EXTRACT:
*** Block opens ***
It’s weirdly akin to how we become suspicious when the question is too simple. Somehow, due to RLHF or pre-training (most likely, no RLHF models are tested here AFAIK) the priors are more suited towards deducing answers falling in the gray region rather than converging to a definitive answer.
It goes in line with what the U-scaling paper discovered. I hypothesize CoT forces the model to stick as close to the instructions as possible by breaking the problem into (relatively) more objective subproblems which won’t be as ambigous and the model gets a decent idea on how to approach it.
Maybe we need to start using prompts like “This is not a trick question; just take it step by step:”!
Incidentally, looks like understanding multi-step legal criteria might be a case of U-shaped scaling too: “Large Language Models as Fiduciaries: A Case Study Toward Robustly Communicating With Artificial Intelligence Through Legal Standards”, Nay 2023 finds that understanding whether someone has a fiduciary legal obligation goes from 27% (Curie) → 50% (random baseline) → 73% (text-davinci-002) → 78% (text-davinci-003), so presumably there’s a smaller model-size which outperforms Curie by random guessing, giving a U-curve from random smol to bad Curie to great davinci.
*** Block closes ***
(Pixel coordinate grounding data)
*** Block opens ***
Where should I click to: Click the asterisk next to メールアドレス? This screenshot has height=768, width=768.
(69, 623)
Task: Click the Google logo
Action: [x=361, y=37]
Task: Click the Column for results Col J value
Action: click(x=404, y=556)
*** Block closes ***
EXERCISE SET:
A: In the excerpt, what score does text-davinci-003 reach on understanding whether someone has a fiduciary legal obligation?
B: Reproduce a passage of the excerpt, starting at the words "It goes in line" and ending after "to approach it.".
Rely on the excerpt alone, not the records.

EXERCISE RESULTS:
A: 78%

B:
It goes in line with what the U-scaling paper discovered. I hypothesize CoT forces the model to stick as close to the instructions as possible by breaking the problem into (relatively) more objective subproblems which won’t be as ambigous and the model gets a decent idea on how to approach it.